The 2023 Jamboree is also a testimony to what legions of Scouts hope has remained the same.

“They’re back out in the world, back doing things with their peers,” Minett said. “They’re outside in nature. And we’re reminding them of what it is to be a good human.”

Audrey, Mia and Lucy set up camp on a Wednesday. On Thursday, the trio flew down zip lines, played one-armed volleyball, shot laser guns, ate pizza and posed with Regis, a 17-year-old bald eagle with a busted wing. By Friday, Audrey’s mood had soured.

She blamed the heat, the long walks from activity to activity, and missing lunch.

During archery that afternoon, Lucy teased Mia about a boy who caught her eye at a Hawaiian-themed beach bash the night before. (“He was so ugly!” Lucy squealed.) But Audrey found the party boring. (Too much “basic” music, such as Miley Cyrus.)

As Lucy raised herself on her tiptoes so she could hit her target, Audrey was already finished and staring at the ground.

“Bruh, why is it going like that,” Lucy muttered as another arrow whizzed into the side of a hill.

“You’re holding it too high,” the instructor said.

Audrey lost her patience in the shuttle back to the campsite. Mia and Lucy had leaped out of the van, their snack wrappers strewn across the floor and seats. Audrey snapped at them for leaving a mess and huffed as she snatched up their trash and put it in a nearby bin.

“They’re both really young and sometimes they get on my nerves,” Audrey said. She felt like an older sibling, and being the responsible one wasn’t always very fun.

No matter what gender a Scout is, there’s an education that happens at camp that can’t quite be replicated at school, says Jay Mechling, a professor emeritus at the University of California at Davis and the author of “On My Honor: Boy Scouts and the Making of American Youth.”

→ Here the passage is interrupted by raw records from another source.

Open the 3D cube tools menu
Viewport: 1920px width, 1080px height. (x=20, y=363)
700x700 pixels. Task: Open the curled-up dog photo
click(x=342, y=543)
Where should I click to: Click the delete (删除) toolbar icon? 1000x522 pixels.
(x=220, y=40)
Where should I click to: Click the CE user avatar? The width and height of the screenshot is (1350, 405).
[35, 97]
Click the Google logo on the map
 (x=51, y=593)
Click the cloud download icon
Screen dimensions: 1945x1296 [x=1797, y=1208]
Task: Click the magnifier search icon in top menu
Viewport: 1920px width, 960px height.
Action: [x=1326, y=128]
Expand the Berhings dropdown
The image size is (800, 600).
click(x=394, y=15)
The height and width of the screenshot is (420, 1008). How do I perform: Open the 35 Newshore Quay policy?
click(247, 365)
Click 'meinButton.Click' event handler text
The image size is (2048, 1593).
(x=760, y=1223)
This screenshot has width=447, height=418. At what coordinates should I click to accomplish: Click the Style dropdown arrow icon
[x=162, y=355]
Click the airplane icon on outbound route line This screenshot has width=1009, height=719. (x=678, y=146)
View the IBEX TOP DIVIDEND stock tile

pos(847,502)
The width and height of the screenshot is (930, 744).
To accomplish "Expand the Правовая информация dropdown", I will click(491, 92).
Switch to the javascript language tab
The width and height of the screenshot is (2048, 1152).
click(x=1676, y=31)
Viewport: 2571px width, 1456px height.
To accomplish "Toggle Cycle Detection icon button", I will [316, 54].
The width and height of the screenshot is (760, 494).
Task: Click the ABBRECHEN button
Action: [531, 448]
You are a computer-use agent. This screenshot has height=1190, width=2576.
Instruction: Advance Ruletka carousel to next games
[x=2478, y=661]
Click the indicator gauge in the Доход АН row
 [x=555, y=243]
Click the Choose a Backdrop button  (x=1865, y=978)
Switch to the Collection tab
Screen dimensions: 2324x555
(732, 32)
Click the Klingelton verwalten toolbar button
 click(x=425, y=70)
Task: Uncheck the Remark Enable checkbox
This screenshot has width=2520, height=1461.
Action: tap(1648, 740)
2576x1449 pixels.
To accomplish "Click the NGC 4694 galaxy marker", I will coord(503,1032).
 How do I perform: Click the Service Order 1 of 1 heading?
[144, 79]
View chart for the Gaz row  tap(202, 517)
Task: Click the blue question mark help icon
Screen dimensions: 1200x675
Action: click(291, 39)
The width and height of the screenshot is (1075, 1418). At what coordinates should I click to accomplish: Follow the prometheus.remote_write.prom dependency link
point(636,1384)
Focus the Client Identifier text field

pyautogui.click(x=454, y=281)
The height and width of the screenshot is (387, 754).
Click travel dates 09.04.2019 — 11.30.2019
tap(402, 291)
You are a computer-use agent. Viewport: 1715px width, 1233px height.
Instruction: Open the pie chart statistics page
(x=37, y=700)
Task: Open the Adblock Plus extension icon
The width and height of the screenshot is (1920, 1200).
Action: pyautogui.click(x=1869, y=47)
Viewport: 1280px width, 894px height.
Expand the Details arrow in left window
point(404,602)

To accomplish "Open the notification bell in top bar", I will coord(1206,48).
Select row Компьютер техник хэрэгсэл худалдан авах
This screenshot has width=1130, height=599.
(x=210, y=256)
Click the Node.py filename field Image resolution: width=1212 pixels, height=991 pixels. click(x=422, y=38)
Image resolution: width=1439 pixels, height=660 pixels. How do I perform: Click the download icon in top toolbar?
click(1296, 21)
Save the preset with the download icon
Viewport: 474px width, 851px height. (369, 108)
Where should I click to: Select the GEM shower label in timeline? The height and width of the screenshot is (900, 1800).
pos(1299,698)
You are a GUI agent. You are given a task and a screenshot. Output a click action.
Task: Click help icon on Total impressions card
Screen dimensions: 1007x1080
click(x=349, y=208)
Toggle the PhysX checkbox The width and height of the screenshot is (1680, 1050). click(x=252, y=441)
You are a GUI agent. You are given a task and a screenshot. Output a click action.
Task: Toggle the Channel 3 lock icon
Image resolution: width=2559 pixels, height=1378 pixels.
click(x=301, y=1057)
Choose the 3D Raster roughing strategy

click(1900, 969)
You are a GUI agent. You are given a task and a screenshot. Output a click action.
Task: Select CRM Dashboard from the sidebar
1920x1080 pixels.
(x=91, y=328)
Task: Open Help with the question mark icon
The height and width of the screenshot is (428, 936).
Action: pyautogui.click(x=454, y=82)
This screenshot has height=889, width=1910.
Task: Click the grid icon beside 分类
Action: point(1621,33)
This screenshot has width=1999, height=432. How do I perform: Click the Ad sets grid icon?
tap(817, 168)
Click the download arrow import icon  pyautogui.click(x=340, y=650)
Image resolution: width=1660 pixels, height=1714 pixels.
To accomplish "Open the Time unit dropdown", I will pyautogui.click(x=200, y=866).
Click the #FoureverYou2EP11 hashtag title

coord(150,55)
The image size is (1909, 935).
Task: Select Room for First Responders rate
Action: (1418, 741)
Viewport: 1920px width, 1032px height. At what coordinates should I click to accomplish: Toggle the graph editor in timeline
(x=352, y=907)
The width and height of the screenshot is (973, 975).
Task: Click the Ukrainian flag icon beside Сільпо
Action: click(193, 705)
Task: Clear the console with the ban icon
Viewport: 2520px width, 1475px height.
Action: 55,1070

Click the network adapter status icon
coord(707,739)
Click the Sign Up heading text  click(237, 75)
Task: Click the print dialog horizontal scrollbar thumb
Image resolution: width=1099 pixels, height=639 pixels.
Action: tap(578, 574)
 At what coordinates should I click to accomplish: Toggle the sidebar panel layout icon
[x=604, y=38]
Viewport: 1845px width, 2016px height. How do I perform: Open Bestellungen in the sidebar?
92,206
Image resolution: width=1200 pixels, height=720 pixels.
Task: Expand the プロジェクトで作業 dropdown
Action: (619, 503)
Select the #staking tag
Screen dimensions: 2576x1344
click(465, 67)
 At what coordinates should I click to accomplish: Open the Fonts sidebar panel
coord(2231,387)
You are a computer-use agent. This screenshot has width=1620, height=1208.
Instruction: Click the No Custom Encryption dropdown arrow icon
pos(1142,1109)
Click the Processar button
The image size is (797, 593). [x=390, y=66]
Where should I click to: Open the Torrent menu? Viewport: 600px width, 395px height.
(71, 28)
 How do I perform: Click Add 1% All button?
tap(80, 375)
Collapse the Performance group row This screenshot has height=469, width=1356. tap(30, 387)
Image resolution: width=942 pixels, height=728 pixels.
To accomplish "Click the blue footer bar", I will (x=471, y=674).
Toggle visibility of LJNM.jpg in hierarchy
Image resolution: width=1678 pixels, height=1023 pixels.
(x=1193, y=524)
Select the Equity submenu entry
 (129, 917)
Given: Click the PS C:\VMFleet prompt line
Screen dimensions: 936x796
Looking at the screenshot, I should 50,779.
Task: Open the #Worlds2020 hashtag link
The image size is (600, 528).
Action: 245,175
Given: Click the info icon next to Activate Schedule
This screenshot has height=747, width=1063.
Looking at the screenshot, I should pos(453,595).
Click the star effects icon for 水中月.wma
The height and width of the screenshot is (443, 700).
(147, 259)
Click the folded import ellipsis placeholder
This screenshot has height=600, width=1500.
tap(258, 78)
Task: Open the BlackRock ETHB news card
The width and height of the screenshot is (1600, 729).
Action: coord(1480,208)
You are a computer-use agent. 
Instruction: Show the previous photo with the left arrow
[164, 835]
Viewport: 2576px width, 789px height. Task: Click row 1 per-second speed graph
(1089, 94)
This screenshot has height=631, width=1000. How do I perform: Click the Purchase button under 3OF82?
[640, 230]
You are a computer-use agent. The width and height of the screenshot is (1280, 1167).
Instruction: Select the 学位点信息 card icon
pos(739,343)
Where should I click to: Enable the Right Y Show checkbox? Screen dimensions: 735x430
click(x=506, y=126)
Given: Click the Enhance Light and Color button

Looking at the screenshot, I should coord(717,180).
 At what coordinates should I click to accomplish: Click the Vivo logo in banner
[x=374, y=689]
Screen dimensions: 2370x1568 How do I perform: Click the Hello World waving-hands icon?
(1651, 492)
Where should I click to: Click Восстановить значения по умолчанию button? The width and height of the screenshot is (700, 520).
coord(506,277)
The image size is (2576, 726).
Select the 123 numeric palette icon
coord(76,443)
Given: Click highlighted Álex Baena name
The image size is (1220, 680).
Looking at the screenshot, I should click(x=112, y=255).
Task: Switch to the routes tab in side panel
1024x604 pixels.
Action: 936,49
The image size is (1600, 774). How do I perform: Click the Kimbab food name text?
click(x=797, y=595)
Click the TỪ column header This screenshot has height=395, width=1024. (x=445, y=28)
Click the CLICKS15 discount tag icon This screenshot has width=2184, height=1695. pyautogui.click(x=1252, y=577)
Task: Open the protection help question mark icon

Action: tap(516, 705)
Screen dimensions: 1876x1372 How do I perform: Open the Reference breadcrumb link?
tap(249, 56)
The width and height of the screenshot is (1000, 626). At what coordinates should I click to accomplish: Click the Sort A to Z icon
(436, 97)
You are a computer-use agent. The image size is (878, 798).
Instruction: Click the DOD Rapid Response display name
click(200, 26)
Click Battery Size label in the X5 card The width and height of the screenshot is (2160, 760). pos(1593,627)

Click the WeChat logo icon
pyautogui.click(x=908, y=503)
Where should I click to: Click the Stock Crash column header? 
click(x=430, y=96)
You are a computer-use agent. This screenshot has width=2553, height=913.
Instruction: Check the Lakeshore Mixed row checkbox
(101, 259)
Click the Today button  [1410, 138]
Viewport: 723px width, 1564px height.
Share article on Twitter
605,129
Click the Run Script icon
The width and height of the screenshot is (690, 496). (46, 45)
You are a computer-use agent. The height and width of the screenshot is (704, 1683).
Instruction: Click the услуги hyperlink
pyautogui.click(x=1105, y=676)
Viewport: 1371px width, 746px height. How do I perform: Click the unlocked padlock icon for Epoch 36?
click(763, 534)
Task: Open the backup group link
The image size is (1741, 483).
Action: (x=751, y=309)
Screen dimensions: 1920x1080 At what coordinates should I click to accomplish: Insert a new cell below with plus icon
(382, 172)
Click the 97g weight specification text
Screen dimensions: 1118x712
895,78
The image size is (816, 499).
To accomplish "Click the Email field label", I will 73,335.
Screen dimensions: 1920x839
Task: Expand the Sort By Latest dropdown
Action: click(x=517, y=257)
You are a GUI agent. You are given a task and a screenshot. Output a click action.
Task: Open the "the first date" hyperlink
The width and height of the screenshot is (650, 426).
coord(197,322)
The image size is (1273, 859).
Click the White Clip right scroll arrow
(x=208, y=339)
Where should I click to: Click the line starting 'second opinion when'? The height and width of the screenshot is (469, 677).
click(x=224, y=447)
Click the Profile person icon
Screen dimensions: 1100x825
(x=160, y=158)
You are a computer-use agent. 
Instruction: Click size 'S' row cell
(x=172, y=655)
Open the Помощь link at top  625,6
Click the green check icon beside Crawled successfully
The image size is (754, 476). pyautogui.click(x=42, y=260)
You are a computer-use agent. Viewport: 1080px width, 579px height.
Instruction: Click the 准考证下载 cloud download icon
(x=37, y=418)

There’s the wilderness education, the one most Americans associate with Scouting and summer camps: the canoeing, the hiking, the bonding over the campfires. But throughout the years, Boy Scouts have helped each other deal with weightier, messier challenges: losses of friendships and family, homesickness and loneliness.

“I would say the most important agenda that goes on at camp, whether it’s a Scout camp or just a private camp, is the kind of social and emotional education that goes on,” Mechling said.

At the start of the Jamboree, Audrey, Mia and Lucy helped shore each other up against loneliness. By the end, there were spaces between them where other friends entered.

The last day of the Jamboree, Mia and Audrey sat together once again at the picnic table where they had gossiped and eaten grilled cheese and barbecue chicken dinners.

“We kind of sprouted our wings a little and met new people, so we haven’t really been hanging out that much together,” Audrey said. Mia stared off at the horizon.

Audrey’s arms, browned by the sun, were covered in flowery doodles — the work of a new friend, Ace, who scribbled them on her when she was bored. Mia and Lucy started hanging out with some girls from Philadelphia.

Audrey’s new group of friends, closer to her in age, had cared for her when she injured her feet running down a hill in the dark. That didn’t stop her from dancing the night away with them in crowded, sweaty mosh pits while sheets of bubbles from a foam machine fell on their shoulders.

She had already made plans with one of them to see “Barbie” when they got home. It had been a long time coming, but Audrey felt truly optimistic and happy. A girl who had found her center again.

“They genuinely make me feel like we’ve known each other all our lives, and we only met last week,” Audrey gushed.

Her favorite moment came when one of their gang got their hands on a whole marble sheet cake heaped with frosting. They didn’t have utensils, so they shoveled the cake into their mouths with their hands. The soft summer night enveloped them, their mouths full of sugar and laughter, their fingers glossy and sweet.